7 À l’instar du vocable Notebooks, nous avons donc choisi d’inscrire le terme Carnets en italique lorsqu’il désigne l’ensemble des écrits privés que cette étude s’efforcera d’établir en texte littéraire. Nous conserverons une police normale lorsque nous désignerons le carnet en tant que support matériel d’écriture.
8 F. Simonet-Tenant, Le Journal intime, genre littéraire et écriture ordinaire, 2004, p. 20.
9 P. Lejeune et C. Bogaert, Le Journal intime. Histoire et anthologie, 2006, p. 24.
10 A. Girard, Le Journal intime et la notion de personne, 1963, p. 4 : « […] l’intériorité y est dominante, ou pour employer la distinction formulée par Jung, la part de l’introversion l’emporte dans le caractère ou l’esprit du rédacteur. »
11 H. J. Jackson (éd.), A Book I Value. Selected Marginalia, 2003.
12 P. Lejeune, « Qu’est-ce que le pacte autobiographique ? », en ligne : <http://www.autopacte.org/pacte_autobiographique.html> (consulté le 24 janvier 2012).
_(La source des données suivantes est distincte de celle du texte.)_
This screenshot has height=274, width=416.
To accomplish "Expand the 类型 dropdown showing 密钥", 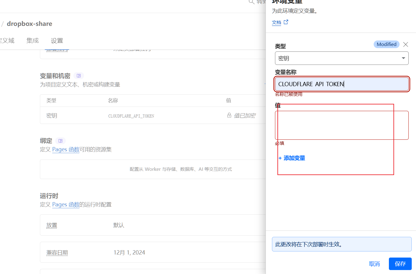I will pos(341,58).
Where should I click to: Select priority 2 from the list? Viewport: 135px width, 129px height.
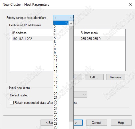(61, 27)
13 Michèle Leleu a proposé l’emploi de ce terme dans son ouvrage Les Journaux intimes (1952) pour désigner l’auteur de journal intime, et ce, afin d’éviter de recourir à des tournures lourdes. Ce terme est évidemment proche du terme anglais couramment employé pour désigner l’écrivain de tout type d’écrit privé : the diarist. Le terme « diariste » évoque également le livre de raison ou « diaire », dérivé du latin diarium (journal), tenu au xvie siècle.